A Magnetic Loop Controller project details the construction and operation of an automatic tuning system for magnetic loop antennas, which are resonant circuits using an oversized inductor and an adjustable capacitor. The system employs a stepper motor to precisely adjust the variable capacitor, maintaining optimal resonance across the HF bands. It integrates with various transceivers, including _Icom_, _Kenwood_, and _Yaesu_ models, by monitoring the VFO frequency and adjusting the loop's tuning accordingly. The project provides comprehensive building instructions, a PowerPoint-style presentation, and the full source code for the controller's firmware, enabling hams to replicate and customize the design. The controller's firmware offers diverse functionality, including automatic frequency tracking, manual tuning, and SWR monitoring, significantly enhancing the operational efficiency of magnetic loop antennas, particularly for QRP and portable operations. The design emphasizes accurate capacitor positioning, crucial for achieving low SWR and maximum radiated power. Comparisons with manual tuning methods highlight the benefits of real-time adjustment, especially when operating across different bands or making frequent QSYs. The project's detailed documentation and available source code facilitate experimentation and modification by advanced builders, allowing for tailored performance characteristics.

This article details a ham radio operator’s experience setting up HF antennas in an antenna-restricted community. Initially using an AEA Isoloop magnetic loop for QRP PSK, the author later built an attic antenna system, including dipoles for multiple HF bands and a slinky dipole for 40 meters. The setup allowed for operation on six bands with acceptable VSWR. Despite space constraints and some compromises, performance was effective. The article highlights practical strategies, emphasizing experimentation and antenna modeling for optimizing performance in limited-space environments. A valuable guide for ham radio operators facing similar restrictions.
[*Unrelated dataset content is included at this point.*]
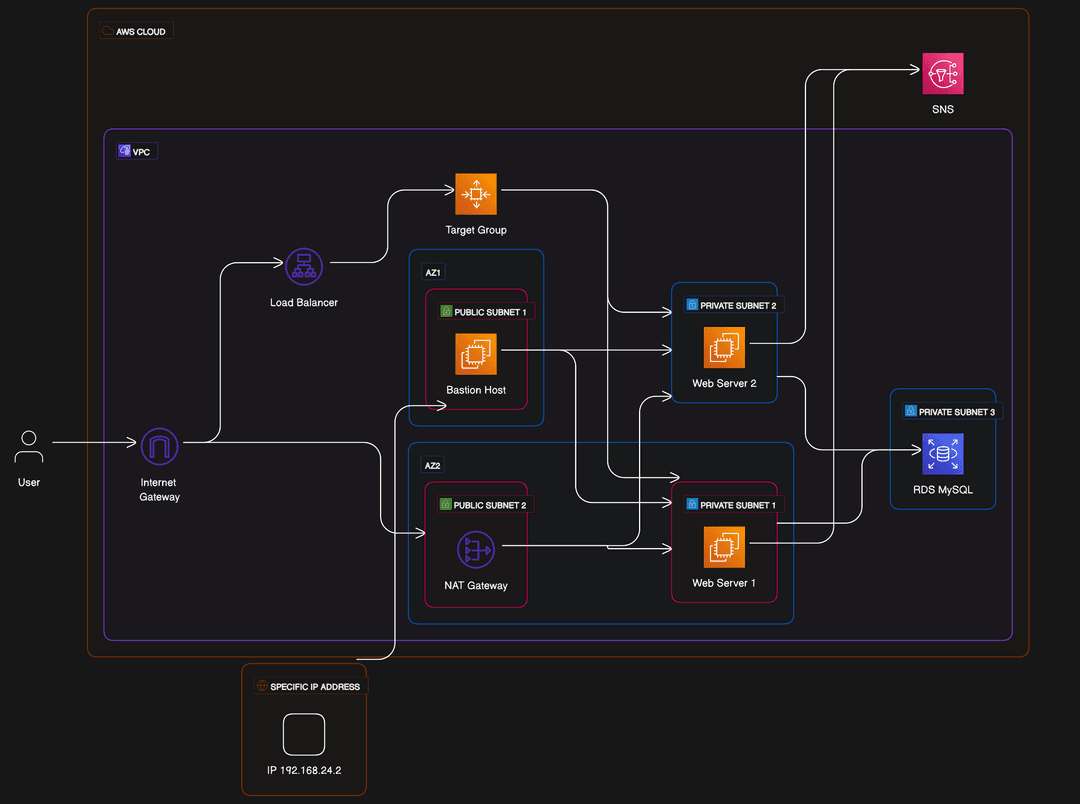The width and height of the screenshot is (1080, 804).
Task: Select the Target Group icon
Action: [x=476, y=194]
A small magnetic loop antenna, often employed by hams facing antenna restrictions or high local RFI, offers a compact solution for HF operation. This resource details the construction of a foldable magnetic loop designed for the 40m through 17m bands, emphasizing its high-Q factor and _Faraday coupling_ for effective noise rejection and narrow-band filtering. The guide outlines material selection, advocating for copper over aluminum to maximize efficiency, and provides insights into the physics governing its operation, including impedance matching and resonance principles. Practical application of this antenna design is particularly beneficial for QRP enthusiasts and portable operators seeking a stealthy, high-performance antenna. The construction process includes specific details for a 1-meter diameter loop, a 140pF variable capacitor, and a _gamma match_ for impedance transformation. Performance comparisons suggest that while a full-size dipole might offer slightly better gain, the magnetic loop's ability to mitigate local noise often results in a superior signal-to-noise ratio, making it a viable option for challenging RF environments.
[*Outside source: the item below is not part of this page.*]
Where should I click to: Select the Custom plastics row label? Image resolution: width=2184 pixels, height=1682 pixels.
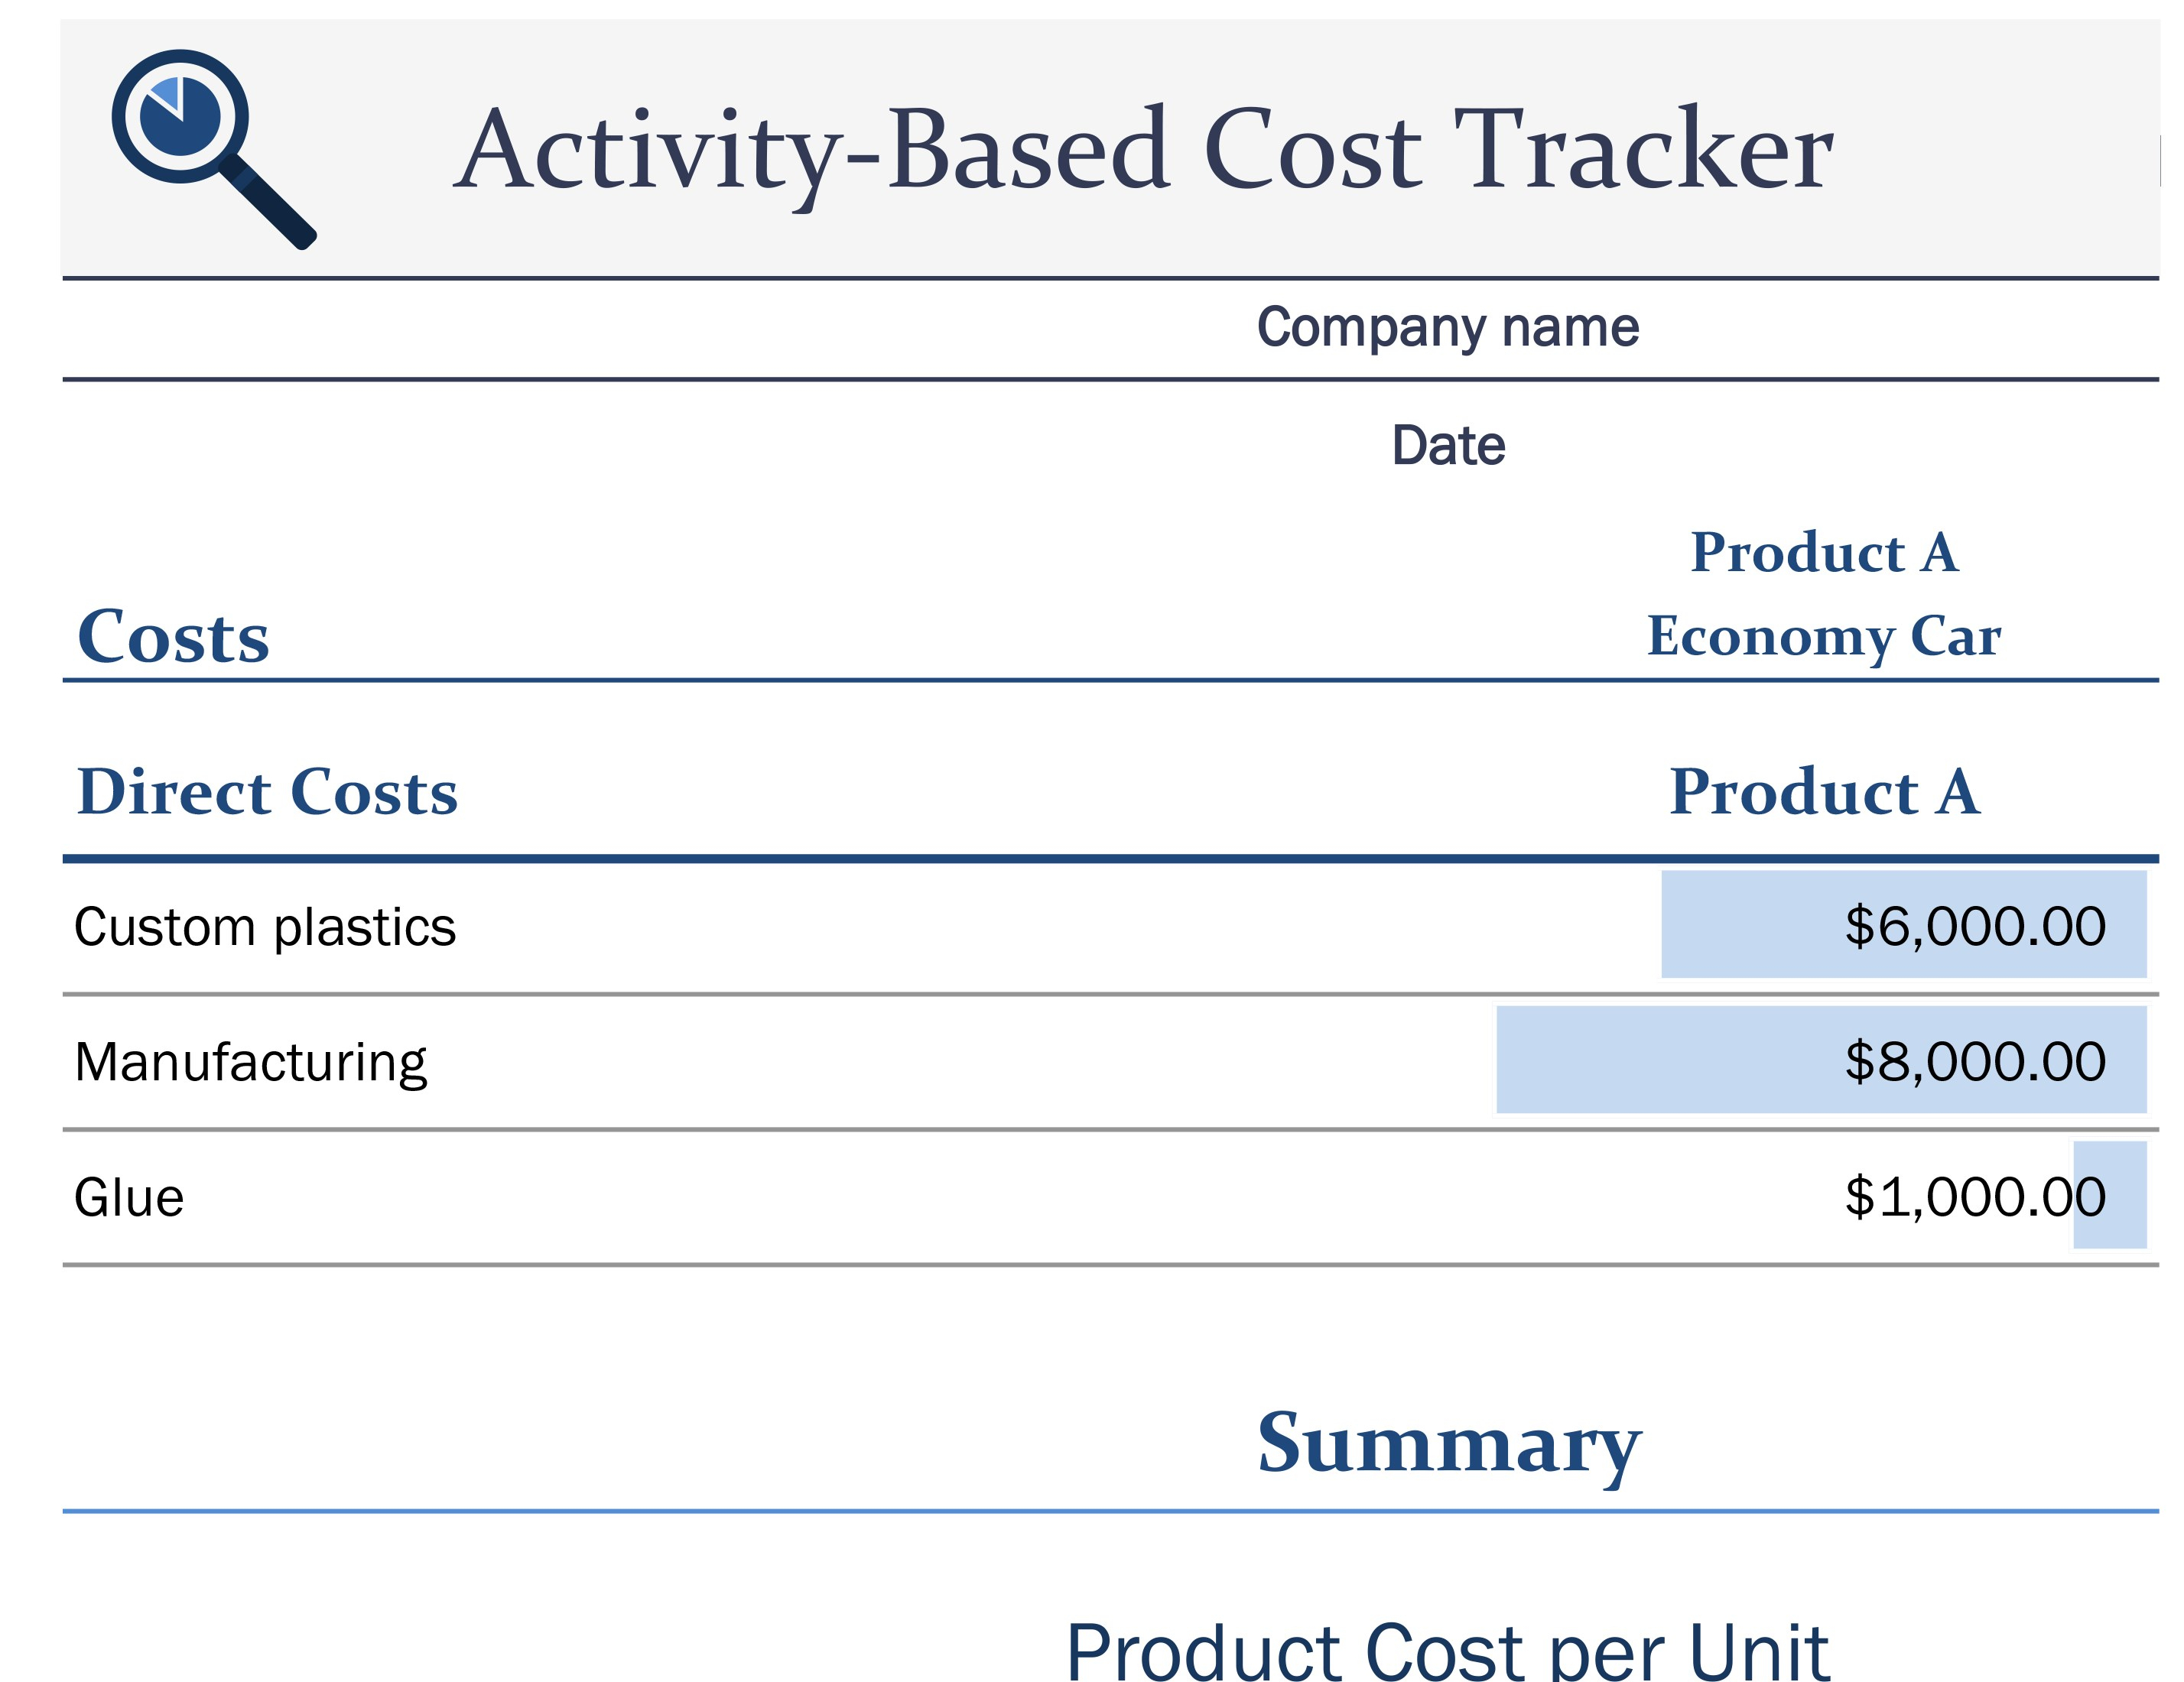[265, 927]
Unveil the secrets of efficient Magnetic Loop Antenna control systems, eliminating the hassle of frequent retuning. With real-time tracking and compatibility with various transceivers, including popular models from Elecraft, ICOM, Kenwood, and Yaesu, this controller ensures seamless frequency adjustment. Explore its high-resolution stepper motor and versatile communication capabilities, revolutionizing amateur radio operation.

Learn how to build a compact and efficient HF antenna for ham radio operators with limited space. Follow the author's journey from experimenting with different antennas to creating a magnetic-mounted antenna that covers 7MHz to 30MHz without the need for an ATU. Discover how a portable flagpole can be repurposed for radio communication, allowing you to operate with 100 Watts power output. This project provides a cost-effective solution for hams looking to set up a reliable antenna on their car roof in just 30 seconds.